Max Horkheimer (Estugarda, 14 de fevereiro de 1895Nuremberga, 7 de julho de 1973) foi um filósofo e sociólogo alemão.

Como grande parte dos intelectuais da Escola de Frankfurt, era judeu de origem, filho de um industrial - Moses Horkheimer -, e ele próprio estava destinado a dar continuidade aos negócios paternos. Por intermédio de seu amigo Friedrich Pollock, Horkheimer associou-se em 1923 à criação do Instituto para a Pesquisa Social, do qual foi diretor, em 1931 sucedendo o historiador austríaco Carl Grünberg.

Teve como importante fonte de inspiração o filósofo alemão Schopenhauer de quem tinha um retrato no escritório.
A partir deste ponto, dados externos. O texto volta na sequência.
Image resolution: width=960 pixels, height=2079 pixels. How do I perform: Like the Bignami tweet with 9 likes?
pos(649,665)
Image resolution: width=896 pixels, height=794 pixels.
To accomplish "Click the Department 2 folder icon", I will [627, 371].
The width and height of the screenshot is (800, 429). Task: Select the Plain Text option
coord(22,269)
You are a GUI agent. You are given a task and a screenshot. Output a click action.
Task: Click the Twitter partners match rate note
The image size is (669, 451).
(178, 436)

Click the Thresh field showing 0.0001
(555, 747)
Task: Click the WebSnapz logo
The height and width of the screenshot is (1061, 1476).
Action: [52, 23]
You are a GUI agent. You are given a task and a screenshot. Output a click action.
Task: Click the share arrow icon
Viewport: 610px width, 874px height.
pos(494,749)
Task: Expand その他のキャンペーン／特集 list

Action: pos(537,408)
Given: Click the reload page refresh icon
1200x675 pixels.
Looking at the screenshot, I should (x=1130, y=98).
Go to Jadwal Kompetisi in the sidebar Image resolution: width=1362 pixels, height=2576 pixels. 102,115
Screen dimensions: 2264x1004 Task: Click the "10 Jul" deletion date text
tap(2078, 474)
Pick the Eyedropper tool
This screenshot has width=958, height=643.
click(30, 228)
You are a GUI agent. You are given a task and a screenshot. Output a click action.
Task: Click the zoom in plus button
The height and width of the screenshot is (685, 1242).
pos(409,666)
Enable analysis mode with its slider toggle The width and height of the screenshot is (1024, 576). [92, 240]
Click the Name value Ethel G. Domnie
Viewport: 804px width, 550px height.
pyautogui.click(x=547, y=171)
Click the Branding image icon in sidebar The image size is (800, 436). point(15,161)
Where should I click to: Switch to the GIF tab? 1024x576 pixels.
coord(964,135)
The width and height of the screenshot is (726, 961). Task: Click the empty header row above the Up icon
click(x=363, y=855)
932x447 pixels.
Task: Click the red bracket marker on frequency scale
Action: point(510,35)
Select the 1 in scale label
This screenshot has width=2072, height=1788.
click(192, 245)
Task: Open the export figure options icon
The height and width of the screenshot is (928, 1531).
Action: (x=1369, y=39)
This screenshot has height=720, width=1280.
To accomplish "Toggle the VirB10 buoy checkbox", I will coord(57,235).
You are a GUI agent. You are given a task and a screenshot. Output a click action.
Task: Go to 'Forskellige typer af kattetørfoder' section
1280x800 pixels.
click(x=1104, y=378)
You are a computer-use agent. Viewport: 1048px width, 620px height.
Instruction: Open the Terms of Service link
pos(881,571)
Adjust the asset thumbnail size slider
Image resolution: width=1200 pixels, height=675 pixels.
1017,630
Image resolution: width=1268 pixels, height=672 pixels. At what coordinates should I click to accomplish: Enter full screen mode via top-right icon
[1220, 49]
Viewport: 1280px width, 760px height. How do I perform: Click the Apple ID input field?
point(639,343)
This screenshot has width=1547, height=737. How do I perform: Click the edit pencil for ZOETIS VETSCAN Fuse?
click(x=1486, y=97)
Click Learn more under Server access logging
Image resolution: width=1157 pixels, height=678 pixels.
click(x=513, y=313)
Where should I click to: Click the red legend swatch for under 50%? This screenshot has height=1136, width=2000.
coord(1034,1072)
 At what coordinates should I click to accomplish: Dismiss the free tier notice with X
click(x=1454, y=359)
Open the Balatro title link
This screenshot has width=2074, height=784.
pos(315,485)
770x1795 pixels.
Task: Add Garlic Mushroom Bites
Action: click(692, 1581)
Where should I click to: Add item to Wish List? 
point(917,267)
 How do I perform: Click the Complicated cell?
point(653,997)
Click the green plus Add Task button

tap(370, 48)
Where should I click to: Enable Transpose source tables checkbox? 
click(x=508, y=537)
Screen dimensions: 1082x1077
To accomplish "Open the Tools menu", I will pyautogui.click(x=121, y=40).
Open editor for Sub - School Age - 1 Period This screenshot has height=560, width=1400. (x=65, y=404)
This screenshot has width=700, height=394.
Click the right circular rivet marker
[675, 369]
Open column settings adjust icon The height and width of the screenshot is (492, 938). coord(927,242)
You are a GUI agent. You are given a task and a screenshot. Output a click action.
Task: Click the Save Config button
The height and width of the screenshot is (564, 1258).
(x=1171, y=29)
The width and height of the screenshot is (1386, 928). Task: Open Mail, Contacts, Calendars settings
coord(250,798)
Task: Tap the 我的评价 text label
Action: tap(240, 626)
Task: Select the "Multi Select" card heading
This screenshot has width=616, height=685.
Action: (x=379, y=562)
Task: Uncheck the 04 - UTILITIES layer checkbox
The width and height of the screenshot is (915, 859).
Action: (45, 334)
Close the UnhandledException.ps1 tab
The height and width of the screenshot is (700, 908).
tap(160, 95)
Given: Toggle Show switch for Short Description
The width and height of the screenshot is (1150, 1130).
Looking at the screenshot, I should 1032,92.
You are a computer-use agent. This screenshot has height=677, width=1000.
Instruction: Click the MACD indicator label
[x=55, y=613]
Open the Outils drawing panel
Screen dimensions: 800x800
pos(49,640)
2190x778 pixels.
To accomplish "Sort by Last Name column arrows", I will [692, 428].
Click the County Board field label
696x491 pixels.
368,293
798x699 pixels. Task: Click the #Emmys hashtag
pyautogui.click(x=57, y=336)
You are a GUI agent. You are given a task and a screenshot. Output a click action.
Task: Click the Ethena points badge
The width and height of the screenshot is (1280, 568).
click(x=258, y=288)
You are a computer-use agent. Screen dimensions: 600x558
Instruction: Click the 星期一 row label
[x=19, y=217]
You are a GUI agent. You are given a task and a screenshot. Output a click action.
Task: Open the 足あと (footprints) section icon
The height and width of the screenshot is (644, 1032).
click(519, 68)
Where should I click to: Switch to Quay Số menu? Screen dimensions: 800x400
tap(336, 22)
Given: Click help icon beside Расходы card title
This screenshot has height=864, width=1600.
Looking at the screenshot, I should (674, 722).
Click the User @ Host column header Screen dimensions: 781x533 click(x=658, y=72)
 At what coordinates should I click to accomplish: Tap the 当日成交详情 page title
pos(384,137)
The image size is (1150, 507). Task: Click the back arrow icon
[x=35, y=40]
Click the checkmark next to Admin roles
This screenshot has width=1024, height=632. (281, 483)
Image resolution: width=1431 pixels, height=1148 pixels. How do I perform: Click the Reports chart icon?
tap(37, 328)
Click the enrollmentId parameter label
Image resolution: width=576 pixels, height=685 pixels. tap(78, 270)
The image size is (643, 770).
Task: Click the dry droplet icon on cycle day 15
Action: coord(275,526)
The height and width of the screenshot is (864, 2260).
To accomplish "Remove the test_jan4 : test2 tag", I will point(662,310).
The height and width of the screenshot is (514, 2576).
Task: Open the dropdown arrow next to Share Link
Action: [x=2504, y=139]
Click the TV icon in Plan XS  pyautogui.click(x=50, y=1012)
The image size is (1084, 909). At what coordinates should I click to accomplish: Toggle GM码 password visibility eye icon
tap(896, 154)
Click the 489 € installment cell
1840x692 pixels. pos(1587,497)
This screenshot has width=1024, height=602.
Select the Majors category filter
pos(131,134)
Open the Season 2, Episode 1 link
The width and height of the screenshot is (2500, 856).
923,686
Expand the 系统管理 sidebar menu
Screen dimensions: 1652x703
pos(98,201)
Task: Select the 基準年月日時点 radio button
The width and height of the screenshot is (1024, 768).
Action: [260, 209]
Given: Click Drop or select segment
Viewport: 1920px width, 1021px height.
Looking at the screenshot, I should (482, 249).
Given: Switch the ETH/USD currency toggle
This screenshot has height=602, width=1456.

Aproximou-se "obliquamente" do marxismo no final dos anos 30, mas segundo testemunhos da época raramente citava os nomes de Marx ou de Lukács em discussões (Rolf Wiggershaus, A Escola de Frankfurt, ed. Difeel, 2002, p. 84). Apenas com a emergência do nazismo, Horkheimer se aproxima de fato de uma perspectiva crítica e revolucionária que o fará escrever, já diretor do Instituto para Pesquisas Sociais, o ensaio-manifesto, Teoria Tradicional e Teoria Crítica (1937).

Suas formulações, sobretudo aquelas acerca da Razão Instrumental, junto com as teorias de Adorno e Marcuse compõem o núcleo fundamental daquilo que se conhece como Escola de Frankfurt.


[editar] Obras

  • Materialismo e Moral - neste trecho do ensaio de 1933, Horkheimer, fala da necessidade de reunificar ética e política, sentimentos morais e transformação social.
  • Teoria Tradicional e Teoria Crítica - neste texto, de 1937, Horkheimer mostra a indivisão entre a teoria conceitual e práxis social. A teoria Crítica reunifica razão pensamento dualista que separa sujeito e objeto de conhecimento.
  • Eclipse da Razão - Neste livro de 1955 Horkheimer faz uma diagnóstico da forma de pensar ocidental e suas limitações em face da barbárie da segunda guerra. Aqui aparece de forma filosófica pela primeira vez, a crítica da razão instrumental que o tornou um filósofo conhecido.
  • Teoria Crítica Ontem e Hoje - Horkheimer apresenta nesse texto de 1970 as características de sua Teoria Crítica: filosofia e religião, teologia e revolução devem ser coadjuvantes.